Crew members are supposed to limit their outings to only essential trips during their first three days back from overseas duties. Some, including those ultimately found to be infected, have instead gone to bars, restaurants and other venues, exposing the city to infection risks. 

On Thursday, the government also reported a preliminary imported case involving a 47-year-old air crew member who returned from U.S. and is also suspected of carrying omicron. As a result, the apartment building in the expat-friendly Kennedy Town neighborhood where he lives was locked down while testing was conducted.

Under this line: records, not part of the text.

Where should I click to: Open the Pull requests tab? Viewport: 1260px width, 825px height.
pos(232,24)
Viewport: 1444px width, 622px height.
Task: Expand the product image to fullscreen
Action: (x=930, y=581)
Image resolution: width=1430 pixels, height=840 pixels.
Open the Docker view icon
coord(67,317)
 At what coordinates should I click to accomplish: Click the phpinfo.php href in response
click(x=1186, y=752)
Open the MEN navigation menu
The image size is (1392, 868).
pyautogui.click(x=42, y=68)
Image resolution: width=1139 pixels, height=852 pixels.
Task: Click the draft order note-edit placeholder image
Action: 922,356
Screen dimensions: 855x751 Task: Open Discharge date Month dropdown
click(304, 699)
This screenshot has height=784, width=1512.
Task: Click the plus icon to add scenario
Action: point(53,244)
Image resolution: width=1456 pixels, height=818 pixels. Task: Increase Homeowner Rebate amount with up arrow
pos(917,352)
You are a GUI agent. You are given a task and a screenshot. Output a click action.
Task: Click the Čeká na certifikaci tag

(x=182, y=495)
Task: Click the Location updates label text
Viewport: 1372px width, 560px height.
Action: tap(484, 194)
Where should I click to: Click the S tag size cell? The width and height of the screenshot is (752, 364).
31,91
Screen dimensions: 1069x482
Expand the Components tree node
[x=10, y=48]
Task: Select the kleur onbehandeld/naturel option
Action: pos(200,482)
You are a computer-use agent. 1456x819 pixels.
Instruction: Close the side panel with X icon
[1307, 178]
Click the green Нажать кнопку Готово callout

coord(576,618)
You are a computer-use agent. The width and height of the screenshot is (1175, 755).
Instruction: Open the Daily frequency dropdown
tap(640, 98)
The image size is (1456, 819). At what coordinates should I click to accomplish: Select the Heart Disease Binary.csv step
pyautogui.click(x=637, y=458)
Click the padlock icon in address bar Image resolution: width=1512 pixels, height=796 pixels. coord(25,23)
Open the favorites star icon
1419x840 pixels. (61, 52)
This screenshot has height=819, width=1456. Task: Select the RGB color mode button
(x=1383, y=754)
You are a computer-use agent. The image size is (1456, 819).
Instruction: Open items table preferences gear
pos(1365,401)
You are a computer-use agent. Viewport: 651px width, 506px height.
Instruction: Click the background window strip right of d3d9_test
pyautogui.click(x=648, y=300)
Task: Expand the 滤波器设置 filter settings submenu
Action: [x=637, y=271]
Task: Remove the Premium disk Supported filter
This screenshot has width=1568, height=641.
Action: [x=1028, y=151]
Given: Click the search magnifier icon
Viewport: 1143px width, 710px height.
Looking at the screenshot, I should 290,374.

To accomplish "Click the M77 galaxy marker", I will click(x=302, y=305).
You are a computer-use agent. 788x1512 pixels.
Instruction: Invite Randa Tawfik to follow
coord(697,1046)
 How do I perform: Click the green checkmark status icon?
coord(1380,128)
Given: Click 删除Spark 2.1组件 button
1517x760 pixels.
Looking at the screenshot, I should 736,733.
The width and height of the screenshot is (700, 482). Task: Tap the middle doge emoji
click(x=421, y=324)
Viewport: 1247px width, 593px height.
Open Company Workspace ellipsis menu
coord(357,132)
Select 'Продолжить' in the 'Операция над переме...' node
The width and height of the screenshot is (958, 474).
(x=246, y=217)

Hong Kong’s Chief Executive Carrie Lam met Cathay executives on Friday and expressed her dissatisfaction on the breach of rules, Secretary for Food and Health Sophia Chan said at a briefing. Lam told Cathay to take remedial actions, Chan said. 

While most of the Covid-19 threat to Hong Kong has come from overseas travel, the aircrew responsible for those flights had been exempted from the quarantine rules because of the difficulty it would make for staffing. Now that has changed. 

Closing Loopholes

The government decided to end the exemption on passenger flights to anywhere other than mainland China and to increase the mandatory hotel quarantine to seven days for cargo aircrew, dealing a blow to airlines and supply chains already under strain. The news was first reported by the South China Morning Post. 

Cathay Pacific Airways Ltd, Hong Kong’s flagship carrier, suspended all long-haul freight and cargo-only flights for seven days due to stricter rules, according to a statement on its website Thursday. Earlier it said it would make “significant” changes to its passenger flight schedule due to the rule changes.  

Hong Kong is also shutting down routes for two weeks if multiple people with Covid infections are found on any one flight, or if more cases are found over the course of a week. It has banned Cathay Pacific flights from Toronto and Los Angeles from Dec. 29 to Jan. 11, adding to a list of suspended routes from a range of carriers flying from London and Seoul, to Dubai and Bangkok.   

The city of 7.4 million people has reported 12,631 cases and 213 deaths throughout the entire Covid pandemic.